■ THE TASK: Write out exactly, excluding pictures, the lines from the one containing "Image resolution: width=800" through the end of the data, both included.

━━━ MATERIAL SUPPLIED

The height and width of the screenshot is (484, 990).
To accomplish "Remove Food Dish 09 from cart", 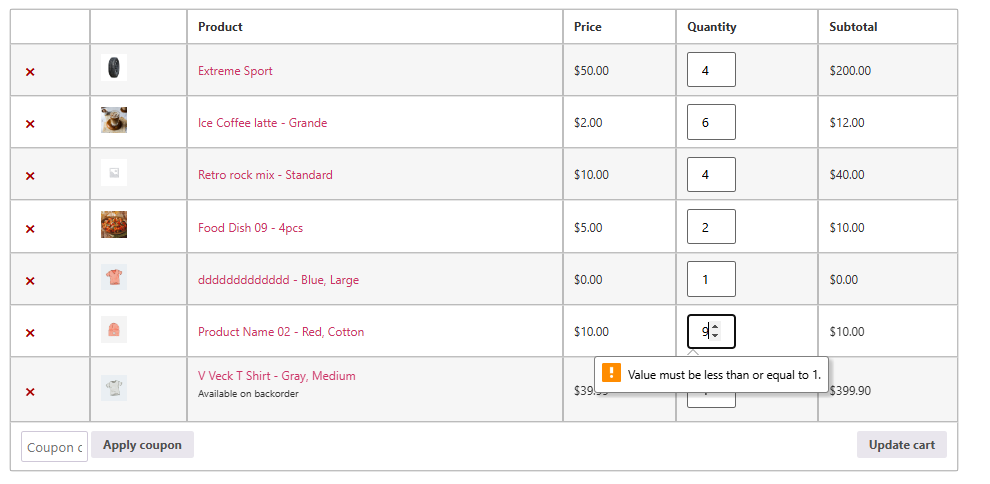I will tap(30, 229).
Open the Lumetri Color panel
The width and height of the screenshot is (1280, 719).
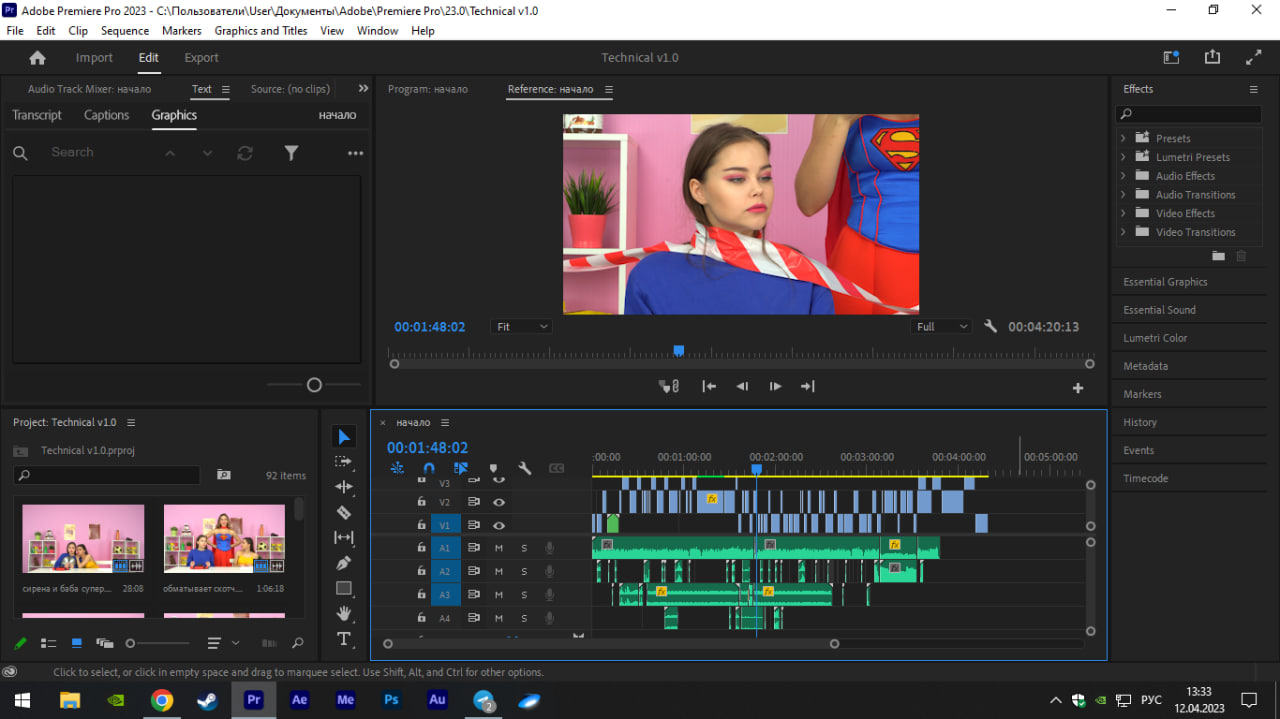[1155, 338]
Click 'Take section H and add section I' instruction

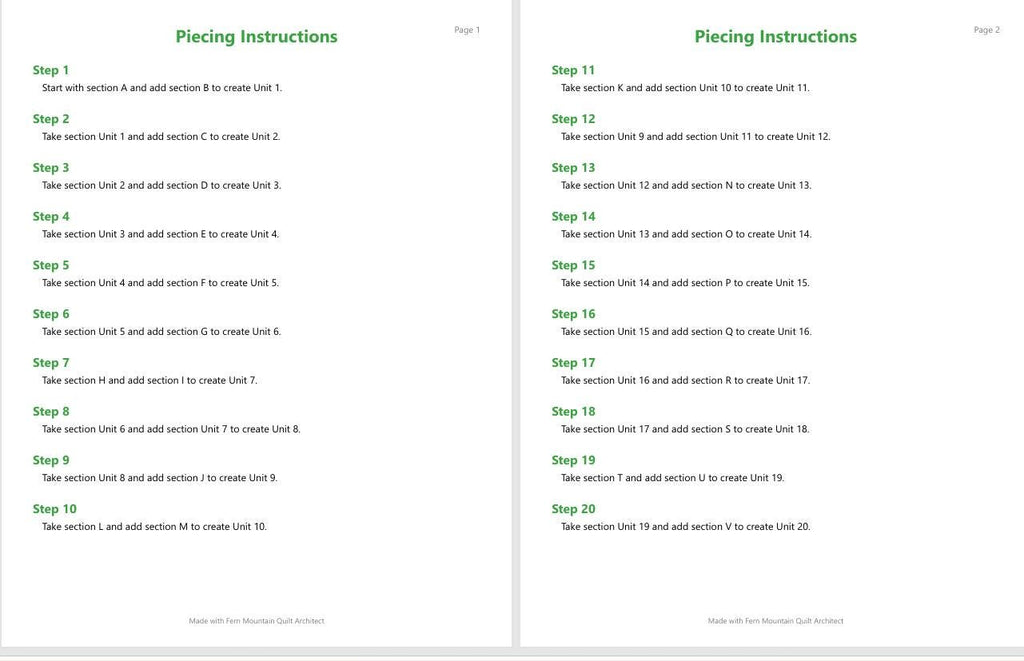(150, 380)
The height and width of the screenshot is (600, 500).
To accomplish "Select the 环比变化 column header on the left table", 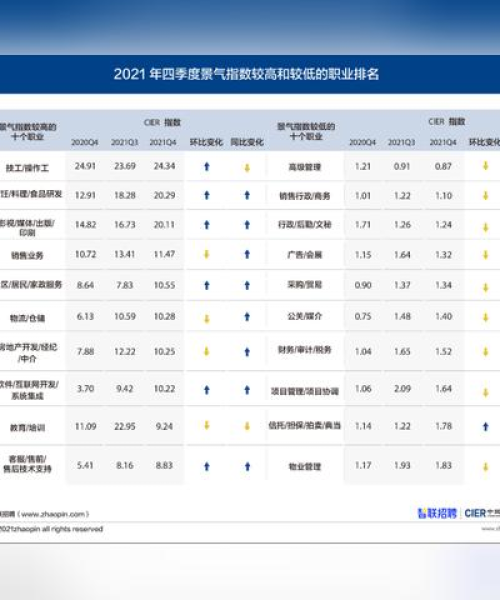I will tap(206, 142).
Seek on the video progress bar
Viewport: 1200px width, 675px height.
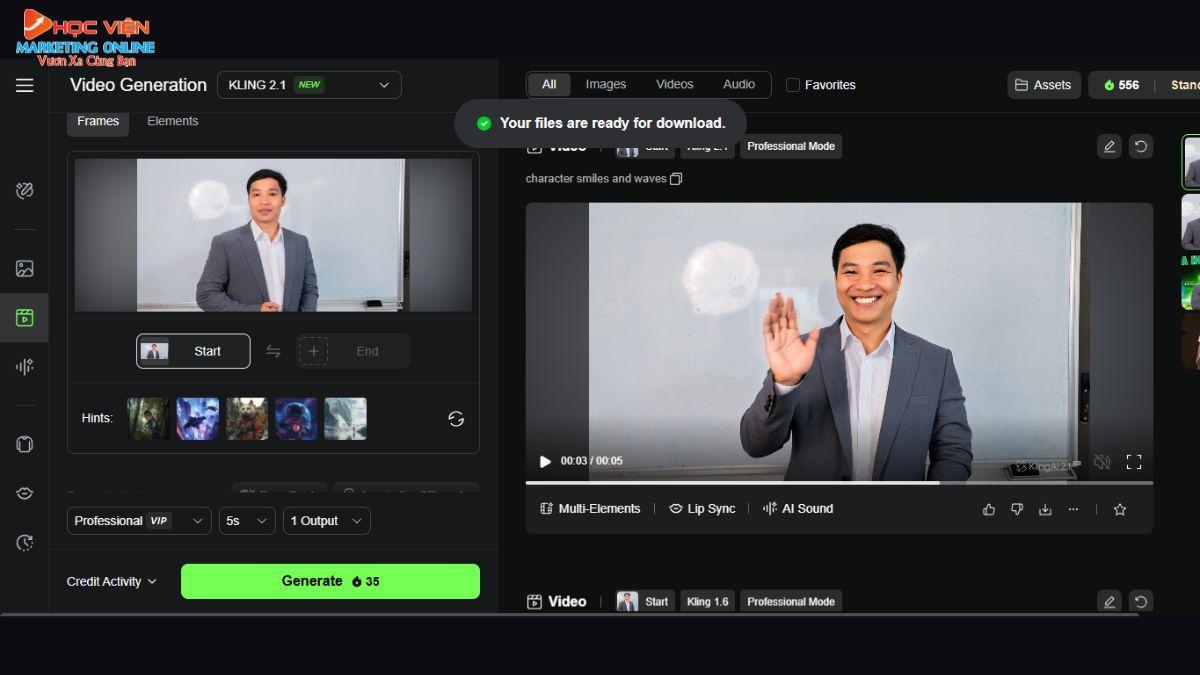(839, 483)
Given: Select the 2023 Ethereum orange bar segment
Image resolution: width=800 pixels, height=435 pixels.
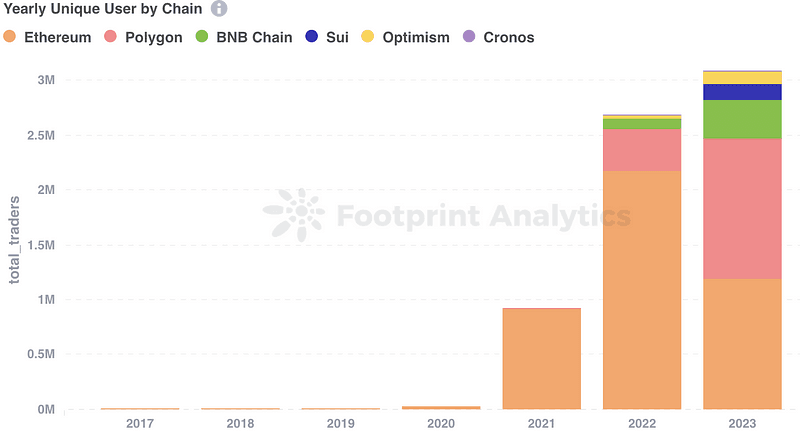Looking at the screenshot, I should point(742,344).
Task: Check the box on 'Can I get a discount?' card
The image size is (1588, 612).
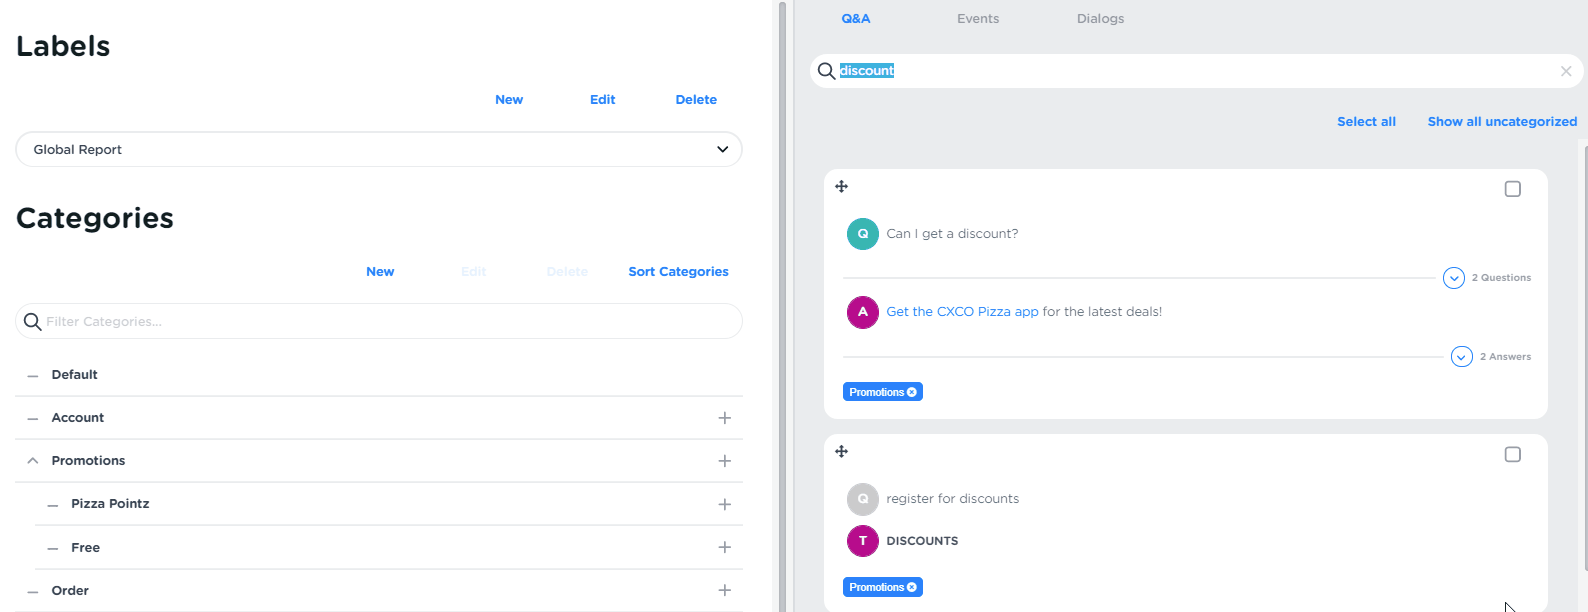Action: pyautogui.click(x=1512, y=189)
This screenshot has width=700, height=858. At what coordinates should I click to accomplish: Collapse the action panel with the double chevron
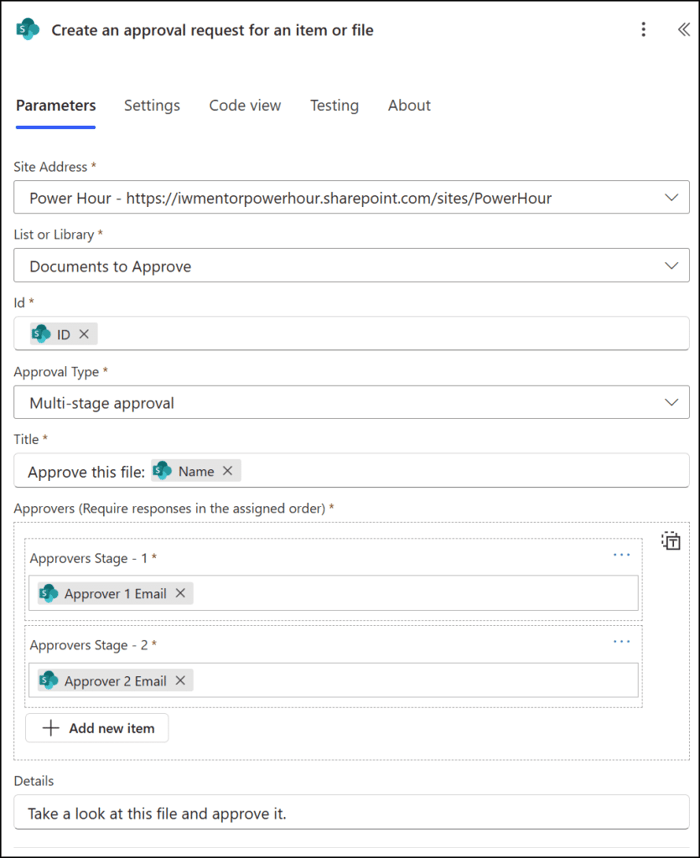pyautogui.click(x=682, y=30)
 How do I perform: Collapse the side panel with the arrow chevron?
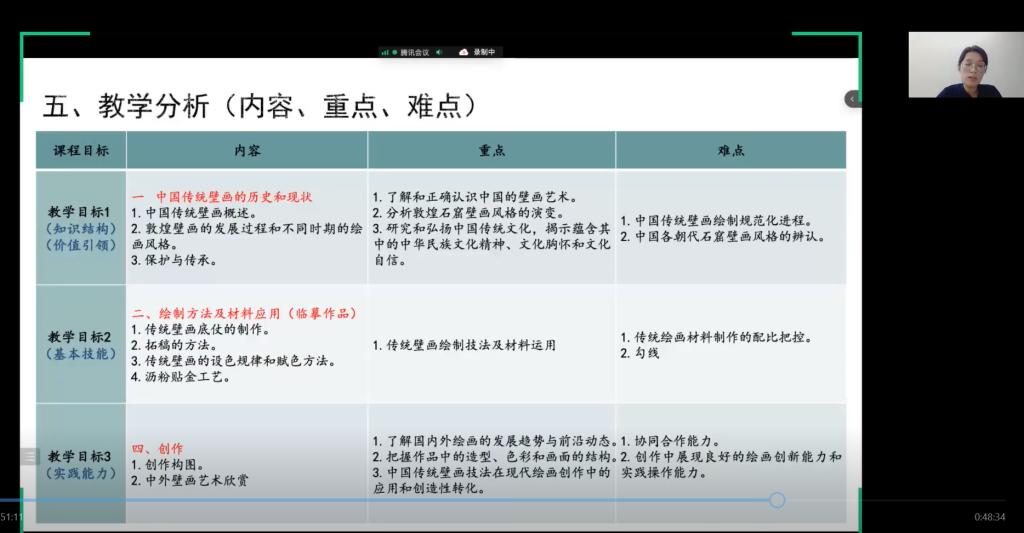point(852,98)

━━━━━━

■ SOLUTION:
Image resolution: width=800 pixels, height=435 pixels.
Looking at the screenshot, I should point(742,344).
Task: Check the box on 'Can I get a discount?' card
The image size is (1588, 612).
Action: pyautogui.click(x=1512, y=189)
This screenshot has width=700, height=858. At what coordinates should I click to accomplish: Collapse the action panel with the double chevron
pyautogui.click(x=682, y=30)
 How do I perform: Collapse the side panel with the arrow chevron?
point(852,98)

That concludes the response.